-- Start of Text shown --

1. A voiceprint recognition method, comprising:
extracting a first spectral feature from an audio signal;
inputting data corresponding to the audio signal to a memory deep neural network (DNN), the memory DNN including a plurality of hidden layers that include at least one temporal recurrent layer and a bottleneck layer, an output of the at least one temporal recurrent layer being connected to the bottleneck layer, the bottleneck layer having a smallest number of dimensions among the plurality of hidden layers in the memory DNN;
extracting a bottleneck feature from the bottleneck layer of the memory DNN;
forming an acoustic feature based, at least in part, on the first spectral feature and the bottleneck feature;
extracting an identity authentication vector based, at least in part, on the acoustic feature; and
performing speaker recognition using a classification model and based, at least in part, on the identity authentication vector.
2. The method according to claim 1, wherein the first spectral feature comprises a Mel frequency cepstral coefficient (MFCC) feature, and a first order difference feature and a second order difference feature of the MFCC feature.
3. The method according to claim 1, wherein the at least one temporal recurrent layer comprises a hidden layer based on a long-short term memory (LSTM) model or a hidden layer based on a long short-term memory projection (LSTMP) model.
4. The method according to claim 1, wherein the at least one temporal recurrent layer comprises a hidden layer based on a feedforward sequence memory (FSMN) model or a hidden layer based on a compact feedforward sequence memory (cFSMN) model.
5. The method according to claim 1, wherein:
the audio signal includes a plurality of consecutive speech frames; and
the inputting of the data corresponding to the audio signal to the memory deep neural network (DNN) comprises:
extracting a second spectral feature from the plurality of consecutive speech frames; and
inputting the second spectral feature to the memory DNN.
6. The method according to claim 5, wherein the second spectral feature is a Mel scale filter bank (FBank) feature.
7. The method according to claim 1, wherein the forming the acoustic feature of the speaker audio comprises: concatenating the first spectral feature and the bottleneck feature to form the acoustic feature.
8. A voiceprint recognition device, comprising:
a first extraction unit, configured to extract a first spectral feature from an audio signal;
a second extraction unit, configured to: input data corresponding to the audio signal to a memory deep neural network (DNN) and extract a bottleneck feature from a bottleneck layer of the memory DNN, wherein the memory DNN includes at least one temporal recurrent layer and the bottleneck layer, an output of the at least one temporal recurrent layer is connected to the bottleneck layer, and a number of dimensions of the bottleneck layer is less than a number of dimensions of any other hidden layer in the memory DNN;
a feature combining unit, configured to form an acoustic feature based, at least in part, on the first spectral feature and the bottleneck feature;
a vector extraction unit, configured to extract an identity authentication vector based, at least in part, on the acoustic feature; and
a classification recognition unit, configured to perform speaker recognition using a classification model and based, at least in part, on the identity authentication vector.

-- End of Text shown --

Given exercise 1 |
In the voiceprint recognition claims, switch "concatenating" to "combining" and give the part that opens with the words containing "7. The method" and closes with "the acoustic feature." again.
Given exercise 2 |
Recast the paragraph of the voiceprint recognition claims that begins "a second extraction unit, configured to" as a short bulleted list that keeps its main facts.
Given exercise 3 |
Extend the voiceprint recognition claims beyond their final line.

-- Start of Raw data --

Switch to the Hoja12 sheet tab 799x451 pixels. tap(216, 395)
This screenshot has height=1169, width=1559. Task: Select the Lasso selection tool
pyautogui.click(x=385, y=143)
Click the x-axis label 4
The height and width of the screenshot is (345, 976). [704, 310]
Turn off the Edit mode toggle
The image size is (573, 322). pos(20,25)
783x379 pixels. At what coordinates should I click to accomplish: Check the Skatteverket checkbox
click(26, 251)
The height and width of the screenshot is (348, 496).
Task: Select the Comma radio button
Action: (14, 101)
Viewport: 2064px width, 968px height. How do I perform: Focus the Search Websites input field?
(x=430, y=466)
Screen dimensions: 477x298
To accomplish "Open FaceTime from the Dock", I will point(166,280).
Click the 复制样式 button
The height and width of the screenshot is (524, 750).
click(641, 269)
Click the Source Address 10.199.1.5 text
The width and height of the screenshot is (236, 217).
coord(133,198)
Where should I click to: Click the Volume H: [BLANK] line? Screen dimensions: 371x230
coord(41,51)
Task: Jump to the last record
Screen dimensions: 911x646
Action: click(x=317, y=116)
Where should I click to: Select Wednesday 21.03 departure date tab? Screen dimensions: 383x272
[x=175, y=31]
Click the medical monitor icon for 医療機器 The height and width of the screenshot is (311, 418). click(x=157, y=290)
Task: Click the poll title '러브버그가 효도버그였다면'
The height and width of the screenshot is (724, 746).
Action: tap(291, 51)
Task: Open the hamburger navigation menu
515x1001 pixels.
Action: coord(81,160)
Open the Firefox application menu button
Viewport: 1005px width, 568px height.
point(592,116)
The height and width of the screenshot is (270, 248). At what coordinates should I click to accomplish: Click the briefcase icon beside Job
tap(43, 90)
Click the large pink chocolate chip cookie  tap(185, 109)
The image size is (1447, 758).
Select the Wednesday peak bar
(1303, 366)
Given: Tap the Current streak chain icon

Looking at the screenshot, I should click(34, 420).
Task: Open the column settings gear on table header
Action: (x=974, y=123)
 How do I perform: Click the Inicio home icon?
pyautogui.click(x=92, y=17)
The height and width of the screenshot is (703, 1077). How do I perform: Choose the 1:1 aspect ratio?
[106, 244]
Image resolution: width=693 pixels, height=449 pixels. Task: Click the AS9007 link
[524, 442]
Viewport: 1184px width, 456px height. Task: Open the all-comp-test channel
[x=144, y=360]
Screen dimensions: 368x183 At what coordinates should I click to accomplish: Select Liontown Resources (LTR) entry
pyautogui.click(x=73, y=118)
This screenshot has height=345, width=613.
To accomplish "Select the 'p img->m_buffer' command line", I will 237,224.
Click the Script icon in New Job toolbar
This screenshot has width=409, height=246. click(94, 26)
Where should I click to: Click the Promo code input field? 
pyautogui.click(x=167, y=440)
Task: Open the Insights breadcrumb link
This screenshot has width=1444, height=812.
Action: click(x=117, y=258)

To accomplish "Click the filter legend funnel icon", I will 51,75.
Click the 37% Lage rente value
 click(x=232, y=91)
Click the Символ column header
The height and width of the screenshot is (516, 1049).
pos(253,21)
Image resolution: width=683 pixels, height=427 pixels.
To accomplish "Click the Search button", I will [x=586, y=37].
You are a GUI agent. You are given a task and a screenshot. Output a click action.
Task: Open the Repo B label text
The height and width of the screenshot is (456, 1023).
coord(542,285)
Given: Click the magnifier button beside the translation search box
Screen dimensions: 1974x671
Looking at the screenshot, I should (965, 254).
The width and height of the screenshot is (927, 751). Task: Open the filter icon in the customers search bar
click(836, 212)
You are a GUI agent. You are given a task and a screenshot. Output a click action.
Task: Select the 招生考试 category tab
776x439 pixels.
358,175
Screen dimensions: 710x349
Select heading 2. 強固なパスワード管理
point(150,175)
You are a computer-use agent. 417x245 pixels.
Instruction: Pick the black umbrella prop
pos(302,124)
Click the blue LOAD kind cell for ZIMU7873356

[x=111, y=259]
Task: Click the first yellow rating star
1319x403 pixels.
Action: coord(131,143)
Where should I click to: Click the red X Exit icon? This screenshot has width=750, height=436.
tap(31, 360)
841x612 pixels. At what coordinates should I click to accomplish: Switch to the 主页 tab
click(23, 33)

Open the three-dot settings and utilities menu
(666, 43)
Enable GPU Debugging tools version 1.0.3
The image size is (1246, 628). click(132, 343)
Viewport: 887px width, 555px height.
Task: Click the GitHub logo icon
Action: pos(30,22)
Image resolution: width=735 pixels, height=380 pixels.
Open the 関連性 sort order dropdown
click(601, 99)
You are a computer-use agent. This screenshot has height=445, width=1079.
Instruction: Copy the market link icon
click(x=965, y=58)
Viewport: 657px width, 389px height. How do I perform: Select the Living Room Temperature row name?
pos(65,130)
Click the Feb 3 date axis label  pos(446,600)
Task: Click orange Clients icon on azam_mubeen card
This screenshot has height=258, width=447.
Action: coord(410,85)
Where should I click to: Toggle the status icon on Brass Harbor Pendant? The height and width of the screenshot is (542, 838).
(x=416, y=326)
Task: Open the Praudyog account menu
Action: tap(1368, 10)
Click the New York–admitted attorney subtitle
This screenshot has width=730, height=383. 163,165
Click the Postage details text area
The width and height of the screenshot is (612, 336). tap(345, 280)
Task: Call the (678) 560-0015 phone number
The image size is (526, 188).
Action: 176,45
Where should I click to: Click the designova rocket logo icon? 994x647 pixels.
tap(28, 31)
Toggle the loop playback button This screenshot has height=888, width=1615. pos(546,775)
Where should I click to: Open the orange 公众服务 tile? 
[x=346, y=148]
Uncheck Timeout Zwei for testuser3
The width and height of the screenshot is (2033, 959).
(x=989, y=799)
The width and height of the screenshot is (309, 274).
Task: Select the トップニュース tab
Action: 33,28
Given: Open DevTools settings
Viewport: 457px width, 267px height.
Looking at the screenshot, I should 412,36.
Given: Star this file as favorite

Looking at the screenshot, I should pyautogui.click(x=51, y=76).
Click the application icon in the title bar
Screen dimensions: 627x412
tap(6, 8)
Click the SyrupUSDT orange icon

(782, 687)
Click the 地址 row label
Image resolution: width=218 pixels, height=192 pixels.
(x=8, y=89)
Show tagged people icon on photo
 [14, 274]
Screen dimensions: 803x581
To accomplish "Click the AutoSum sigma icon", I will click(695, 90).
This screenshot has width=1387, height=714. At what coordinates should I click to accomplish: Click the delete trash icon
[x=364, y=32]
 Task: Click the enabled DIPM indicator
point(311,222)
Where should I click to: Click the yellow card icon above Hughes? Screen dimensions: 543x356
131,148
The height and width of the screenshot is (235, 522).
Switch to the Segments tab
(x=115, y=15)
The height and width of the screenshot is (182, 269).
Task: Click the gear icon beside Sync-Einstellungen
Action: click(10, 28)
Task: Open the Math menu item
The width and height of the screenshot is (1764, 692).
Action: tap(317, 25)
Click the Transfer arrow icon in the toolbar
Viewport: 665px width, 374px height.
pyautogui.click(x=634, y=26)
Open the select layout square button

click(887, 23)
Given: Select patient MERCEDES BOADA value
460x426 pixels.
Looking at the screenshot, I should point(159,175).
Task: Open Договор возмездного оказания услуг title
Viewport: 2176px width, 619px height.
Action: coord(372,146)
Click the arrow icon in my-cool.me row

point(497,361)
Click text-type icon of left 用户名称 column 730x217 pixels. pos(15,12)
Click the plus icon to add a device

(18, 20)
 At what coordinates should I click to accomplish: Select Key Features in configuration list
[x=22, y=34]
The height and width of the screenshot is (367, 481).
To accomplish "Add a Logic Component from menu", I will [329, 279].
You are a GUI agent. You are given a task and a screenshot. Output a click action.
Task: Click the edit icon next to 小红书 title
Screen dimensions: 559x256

-- End of Raw data --

Task output 1 |
7. The method according to claim 1, wherein the forming the acoustic feature of the speaker audio comprises: combining the first spectral feature and the bottleneck feature to form the acoustic feature.

Task output 2 |
- A second extraction unit inputs data corresponding to the audio signal to a memory deep neural network (DNN).
- It extracts a bottleneck feature from the bottleneck layer of the memory DNN.
- The memory DNN includes at least one temporal recurrent layer and the bottleneck layer.
- The output of the temporal recurrent layer is connected to the bottleneck layer.
- The bottleneck layer has fewer dimensions than any other hidden layer in the memory DNN.

Task output 3 |
9. The device according to claim 8, wherein the first spectral feature extracted by the first extraction unit comprises a Mel frequency cepstral coefficient (MFCC) feature, and a first order difference feature and a second order difference feature of the MFCC feature.
10. The device according to claim 8, wherein the at least one temporal recurrent layer comprises a hidden layer based on a long-short term memory (LSTM) model or a hidden layer based on a long short-term memory projection (LSTMP) model.
11. The device according to claim 8, wherein the at least one temporal recurrent layer comprises a hidden layer based on a feedforward sequence memory (FSMN) model or a hidden layer based on a compact feedforward sequence memory (cFSMN) model.
12. The device according to claim 8, wherein the second extraction unit is further configured to: extract a second spectral feature from a plurality of consecutive speech frames of the audio signal, and input the second spectral feature to the memory DNN.
13. The device according to claim 12, wherein the second spectral feature is a Mel scale filter bank (FBank) feature.
14. The device according to claim 8, wherein the feature combining unit is configured to concatenate the first spectral feature and the bottleneck feature to form the acoustic feature.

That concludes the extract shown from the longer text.